O filme é a afirmação definitiva do que se poderia chamar de “escola de Contagem”, cidade industrial próxima a Belo Horizonte (20 km) que, desde a primeira década do século, tem se destacado pela originalidade e pelo vigor do núcleo de cineastas que lá se formou.
Também de uma cidade-satélite vem o prêmio de melhor direção, concedido a Adirley Queirós. Um cineasta já conhecido (é autor de “Preto Sai, Branco Fica”) que neste ano trouxe a fábula futurística “Era uma Vez Brasília”.

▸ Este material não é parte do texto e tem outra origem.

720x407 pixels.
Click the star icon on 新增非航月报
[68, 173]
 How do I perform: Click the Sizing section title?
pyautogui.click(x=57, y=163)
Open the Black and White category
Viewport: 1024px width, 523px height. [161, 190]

O princípio já é em si fabuloso: um extraterrestre é enviado ao Brasil para matar o presidente Juscelino Kubitschek.
A nave, no entanto, se perde no tempo, e ele chega a Brasília em período indeterminado, entre o discurso inaugural de Juscelino e o de Temer ao tomar o poder: ambos anunciando a Terra Prometida aos brasileiros.

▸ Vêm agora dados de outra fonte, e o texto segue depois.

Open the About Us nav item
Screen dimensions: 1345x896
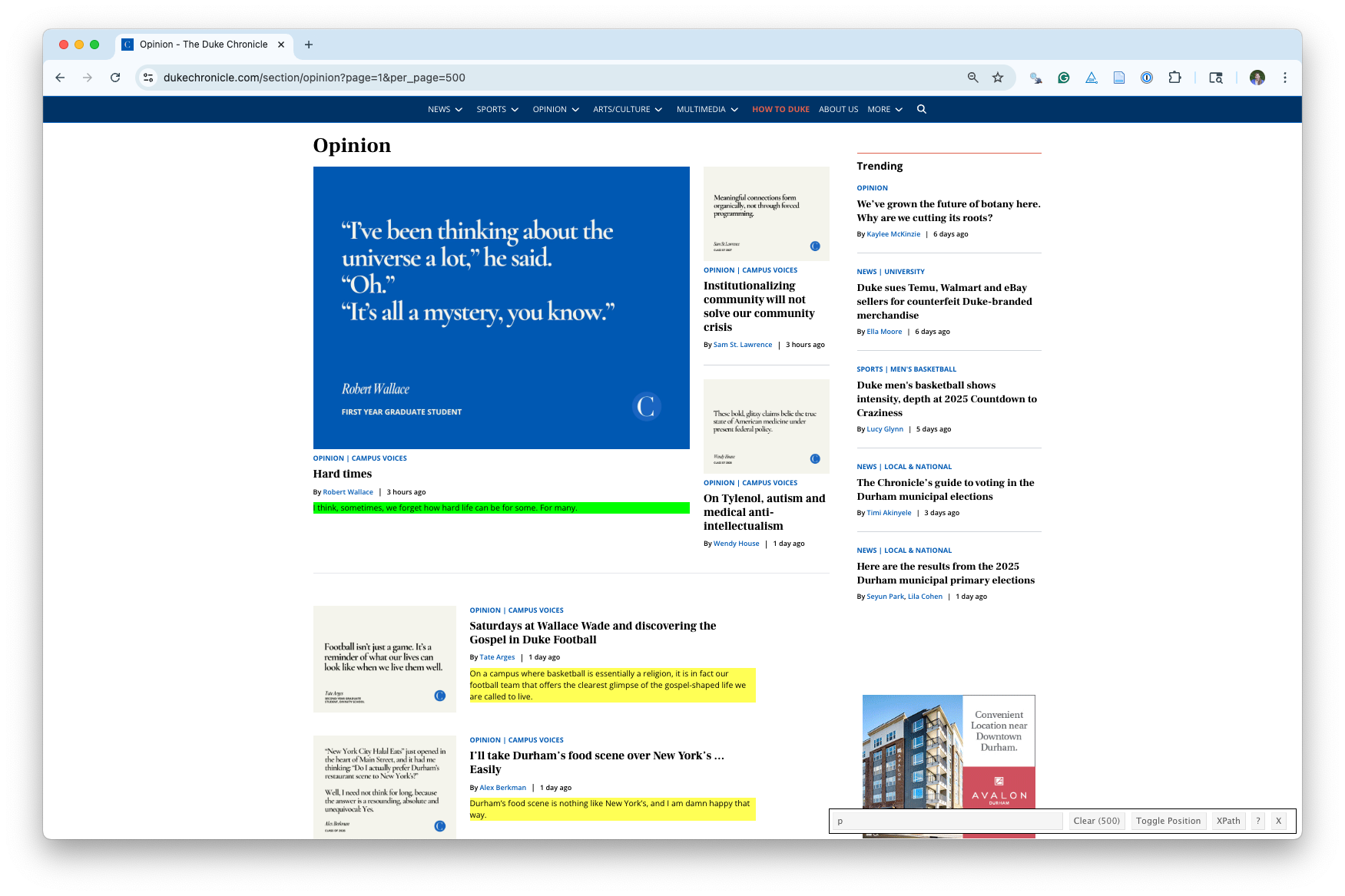tap(838, 109)
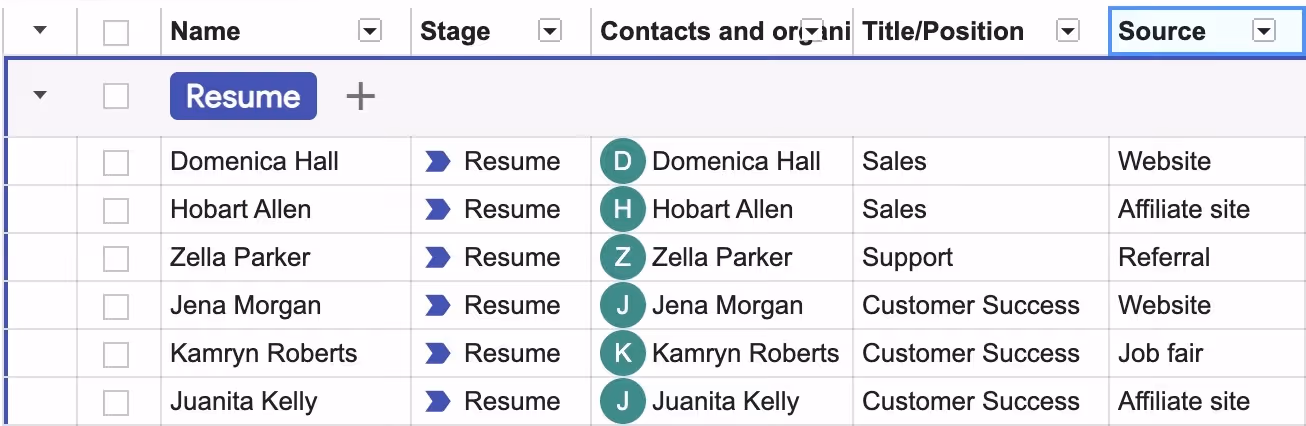The image size is (1306, 426).
Task: Select the Resume group checkbox
Action: (116, 96)
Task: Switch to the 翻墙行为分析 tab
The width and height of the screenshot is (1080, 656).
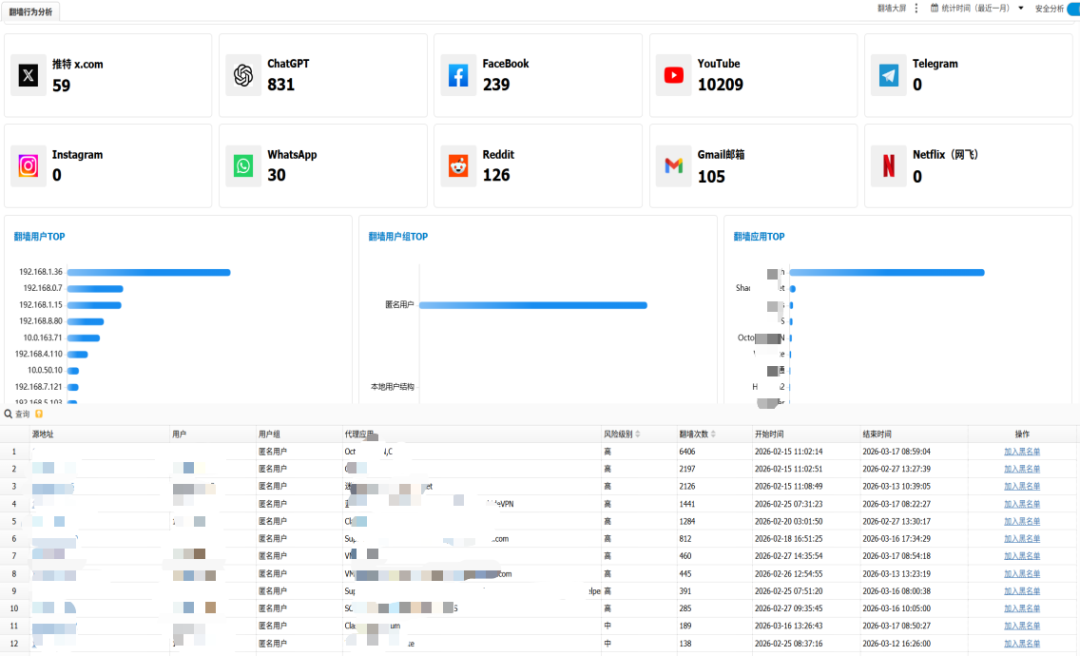Action: (x=30, y=12)
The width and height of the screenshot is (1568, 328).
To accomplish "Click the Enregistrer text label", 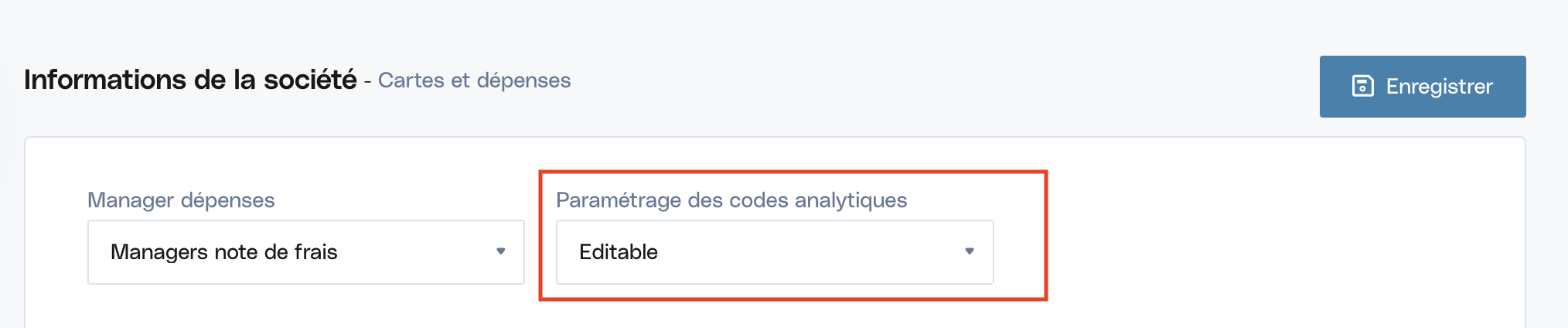I will [1439, 87].
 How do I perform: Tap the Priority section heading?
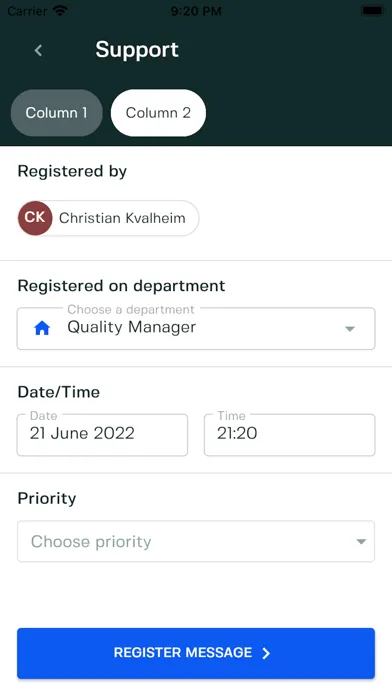[x=47, y=498]
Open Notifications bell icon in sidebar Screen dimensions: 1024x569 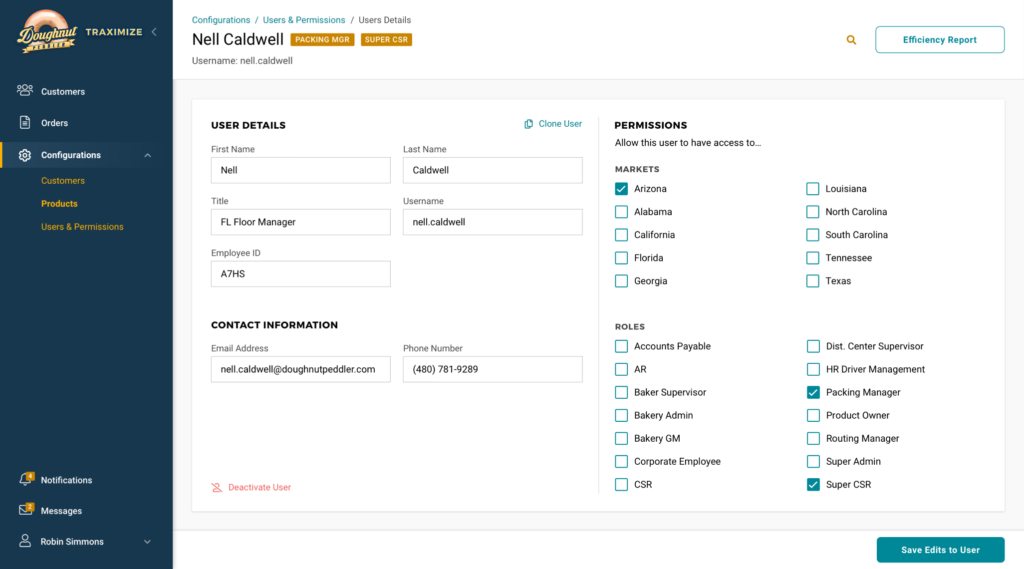[26, 480]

A ficção científica de Adirley desta vez avança para uma angustiada opacidade: nada se dá de graça ao espectador. Mesmo a localização dos personagens, naqueles vazios de Ceilândia, reforça a angústia de um filme noturno e soturno, marcado pela imagem, ao longe, de uma ao Brasília que parece tão inatingível quanto as promessas presidenciais.
A mesma opacidade que deve dificultar sua carreira comercial no Brasil tende a abrir-lhe portas no exterior (o crítico do “Libération”, que viu o filme no Festival de Locarno, escreveu que sua exibição na França era “urgentemente necessária”).
Ainda é preciso destacar “A Moça do Calendário”, de Helena Ignez, exibido fora de competição. Ela retoma um roteiro de Rogério Sganzerla, mas desta vez sua personalidade de cineasta surge mais segura do que em “Luz nas Trevas” (2010). Bela chance para enterrar a expressão “cinema marginal”, em que só a Academia Brasileira de Cinema parece acreditar hoje em dia.
Entre os curtas, a vitória de “Tentei” consagra um filme simpático, marcadamente feminista, de produção ínfima, que levou a Brasília uma equipe de Curitiba armada até os dentes com um interminável discurso sobre “lugar da fala”, “subjetividade” etc.
No entanto, a fluidez da história da mulher agredida pelo marido que toma coragem para denunciá-lo leva a crer que, na próxima vez, as autoras podem deixar que o filme fale por elas. Ele fala — ou antes, mostra.